Why do my table rows get clipped at PDF page boundaries?

ReportLab splits rows by default when a row exceeds remaining page height. Set splitByRow=0 on the Table constructor to enforce atomic rows that push entirely to the next page.

How do I repeat column headers on every page in ReportLab?

Pass repeatRows=1 to the Table constructor. This tells Platypus to re-render the first row at the top of each new page after a split or explicit PageBreak.

What causes MemoryError when paginating large GIS tables?

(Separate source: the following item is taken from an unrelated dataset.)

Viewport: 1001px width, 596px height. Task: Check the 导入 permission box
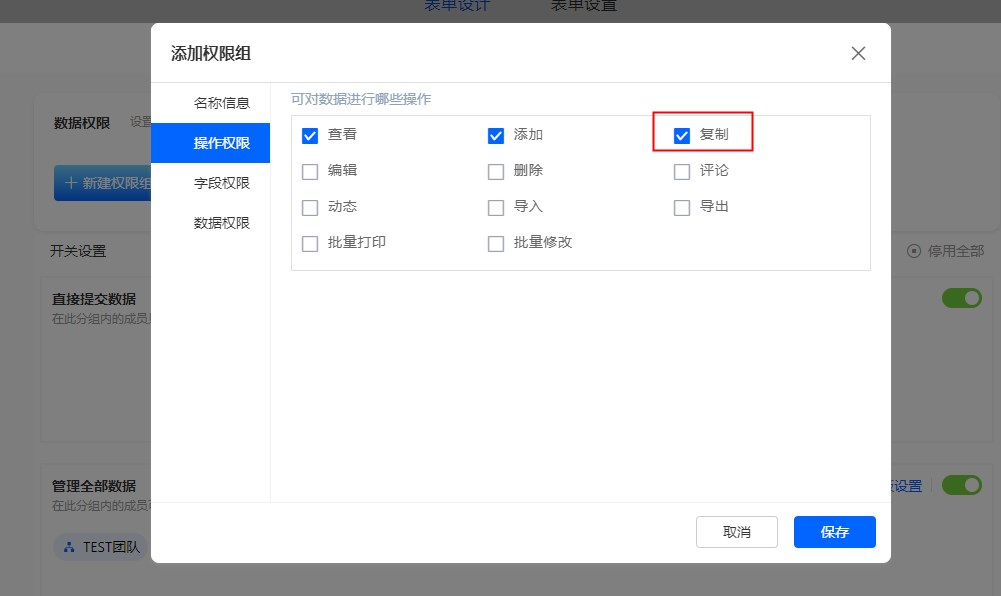[496, 207]
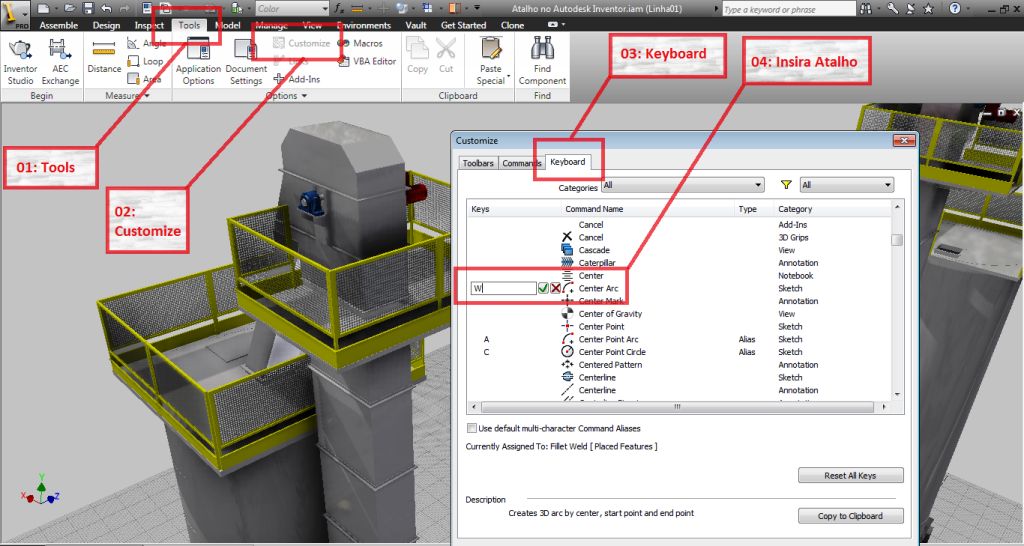Open the Categories dropdown
This screenshot has width=1024, height=546.
(682, 185)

Loading the full DataFrame into memory before chunking is the primary cause. Use pandas.read_csv with chunksize, a database cursor, or a generator-based pipeline to stream rows into the rendering loop.

Table Pagination Strategies for Large Attribute Tables

Attribute tables in automated spatial reports routinely exceed single-page constraints. Environmental compliance dossiers, infrastructure inventories, and cadastral audits frequently contain thousands of records that must be rendered alongside cartographic outputs — and the layout engine must get every page boundary exactly right. Without deterministic pagination, footers drift, column headers vanish after the first page, and row data is sliced mid-cell, breaking coordinate strings and numeric references that downstream auditors rely on.

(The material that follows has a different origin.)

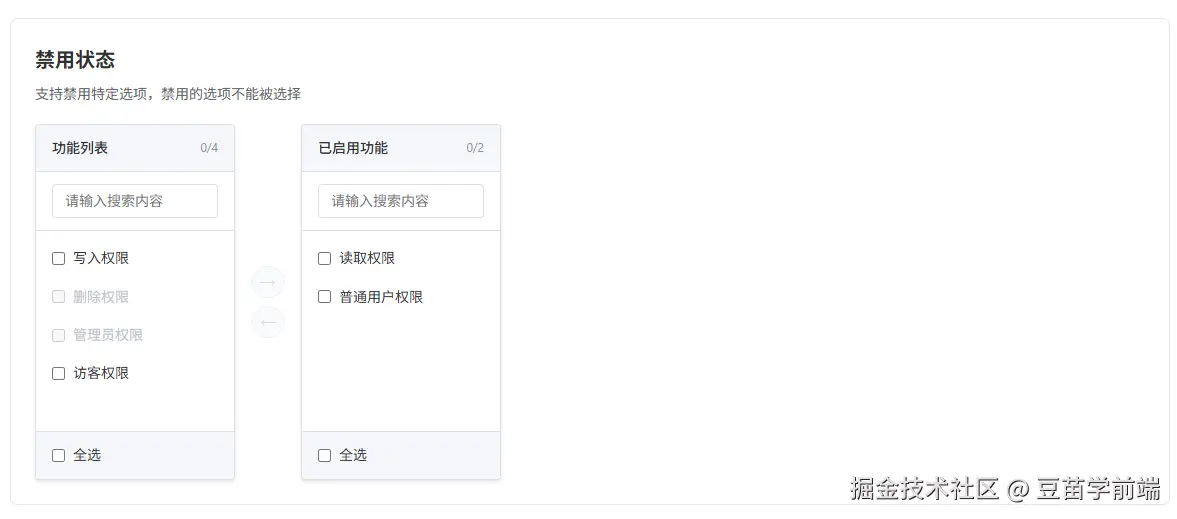
Task: Click the 禁用状态 section heading
Action: pos(75,60)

This page covers production-tested Python patterns that solve the pagination problem once and keep it solved as datasets scale. If you are new to how these tables fit into a broader pipeline, see Dynamic Map & Data Embedding Workflows for the architecture context.

Prerequisites

Requirement	Minimum version	Notes
Python	3.10+	Type-hint syntax used throughout
`pandas`	2.0.0	DataFrame normalization and chunking
`geopandas`	0.14	Spatial joins and CRS metadata
`reportlab`	3.6.0	Platypus layout engine (primary target)
`fpdf2`	2.7.0	Lightweight alternative for simpler layouts
`weasyprint`	59.0	HTML/CSS paged-media fallback
`libcairo2`	system	Required on Linux for vector rendering backends

Bash

pip install pandas geopandas reportlab fpdf2

Assumed prior knowledge: familiarity with pandas.DataFrame operations, Python type hints, and the concept of a PDF layout engine’s document-flow model. If your pipeline also embeds cartographic outputs, see Automated Static Map Generation from GeoJSON for viewport and CRS normalization patterns that must be resolved before the pagination layer runs.

Pipeline Architecture

The diagram below shows the end-to-end data flow from raw attribute data to a paginated PDF. Each stage is a discrete, testable unit — this separation is what makes the pipeline deterministic.

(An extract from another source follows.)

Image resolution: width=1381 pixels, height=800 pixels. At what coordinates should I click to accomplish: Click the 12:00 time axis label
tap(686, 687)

Step-by-Step Implementation

Step 1 — Schema Normalisation and Type Casting

Flatten any nested JSON or GeoJSON attributes into a flat pandas.DataFrame. Drop the geometry column (or serialize it to WKT if it is required in the table). Cast every column to str and fill NaN with an empty string. This prevents type-coercion errors during the PDF text-measurement pass that follows.

Python

import geopandas as gpd
import pandas as pd

def load_attribute_table(path: str) -> pd.DataFrame:
    """Load a spatial file and return a flat, string-typed DataFrame."""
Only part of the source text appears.